Word and element location lines:
---------------

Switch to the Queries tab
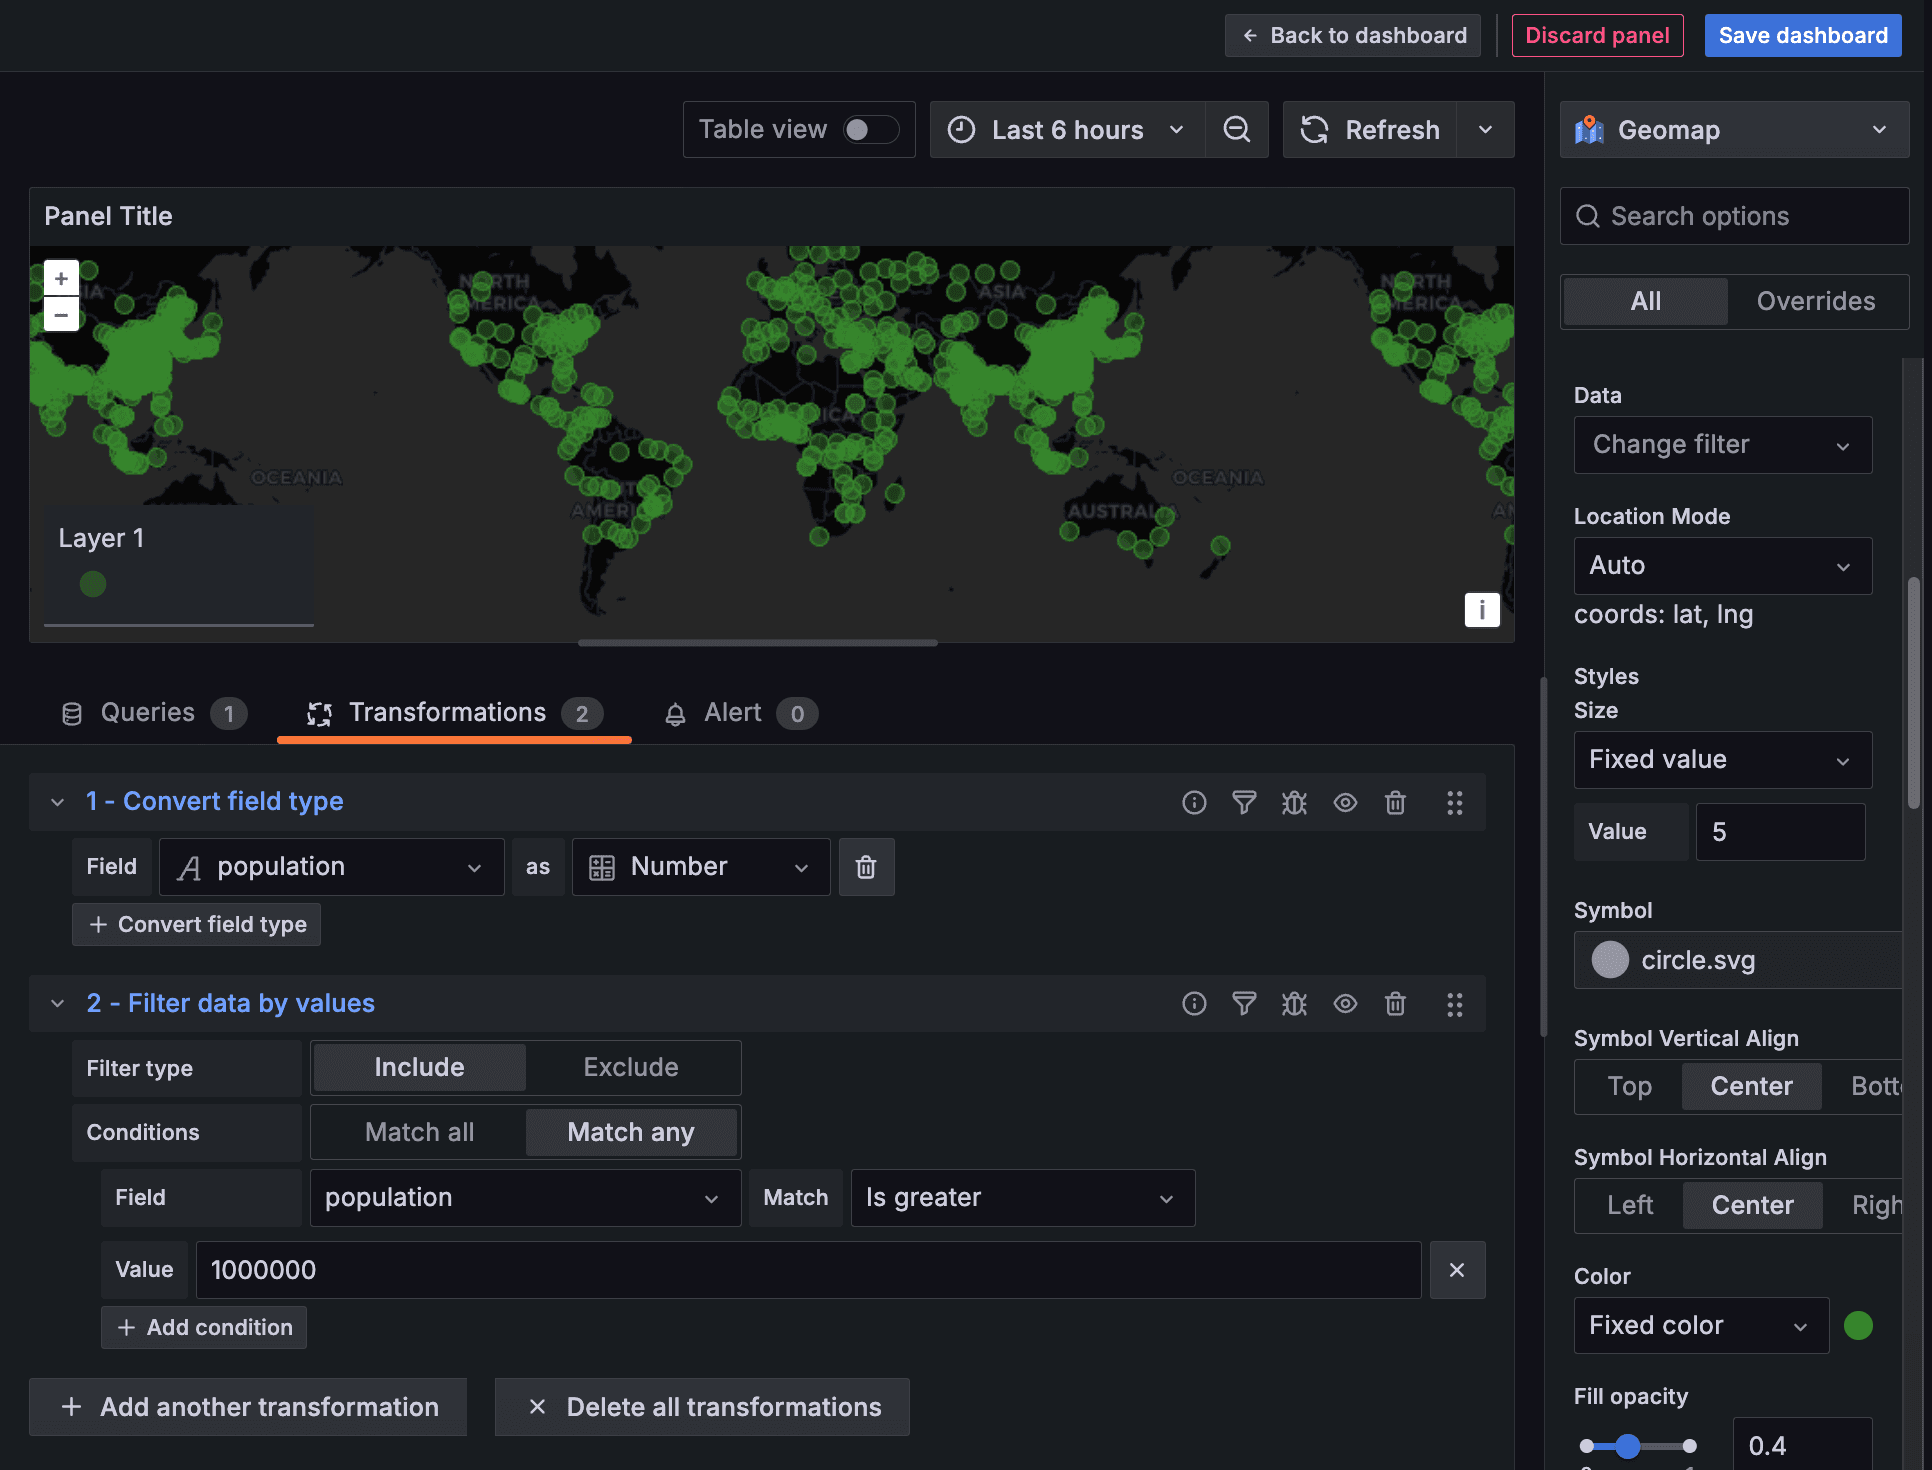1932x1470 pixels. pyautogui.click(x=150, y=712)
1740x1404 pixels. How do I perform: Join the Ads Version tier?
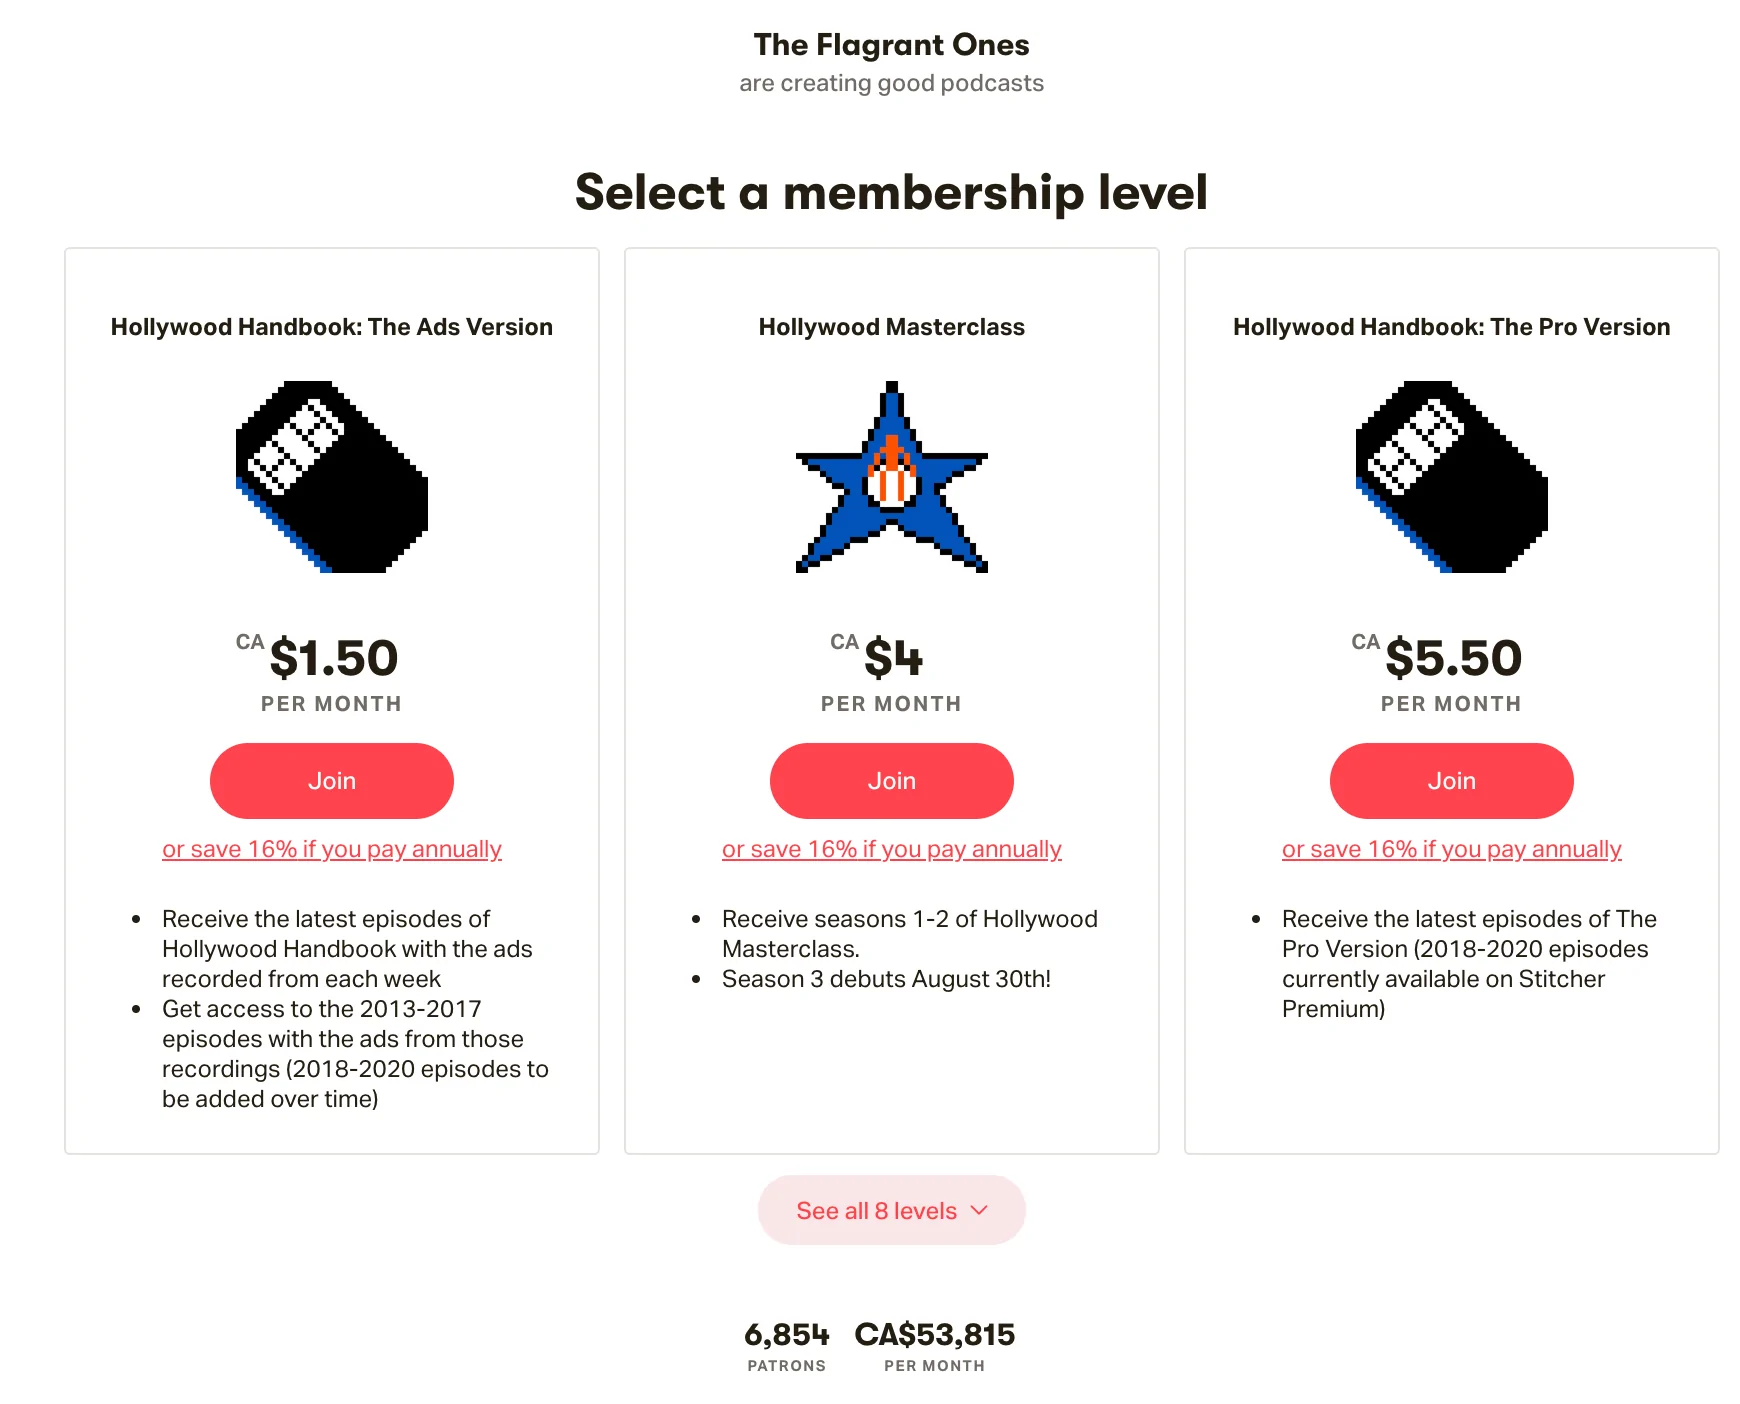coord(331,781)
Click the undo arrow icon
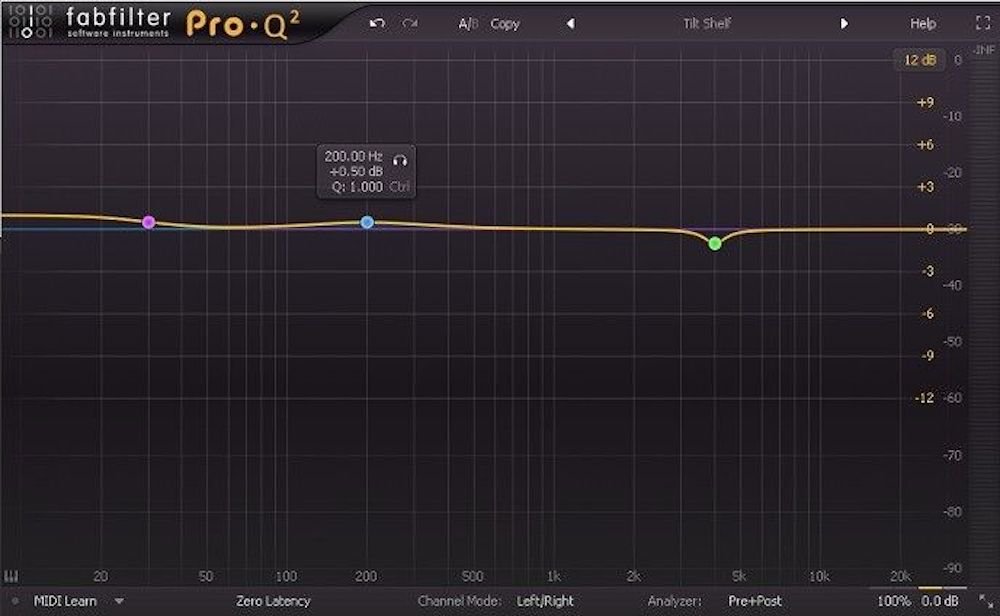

---------------

WHAT IS NEEDED: Set down the lines word for word, beginning with the line that contains "1740x1404 pixels. How" and continuing through the end of the lines. Leave the pictures out.

RIGHT ANSWER:
1740x1404 pixels. How do I perform: Join the Ads Version tier?
coord(331,781)
Click the undo arrow icon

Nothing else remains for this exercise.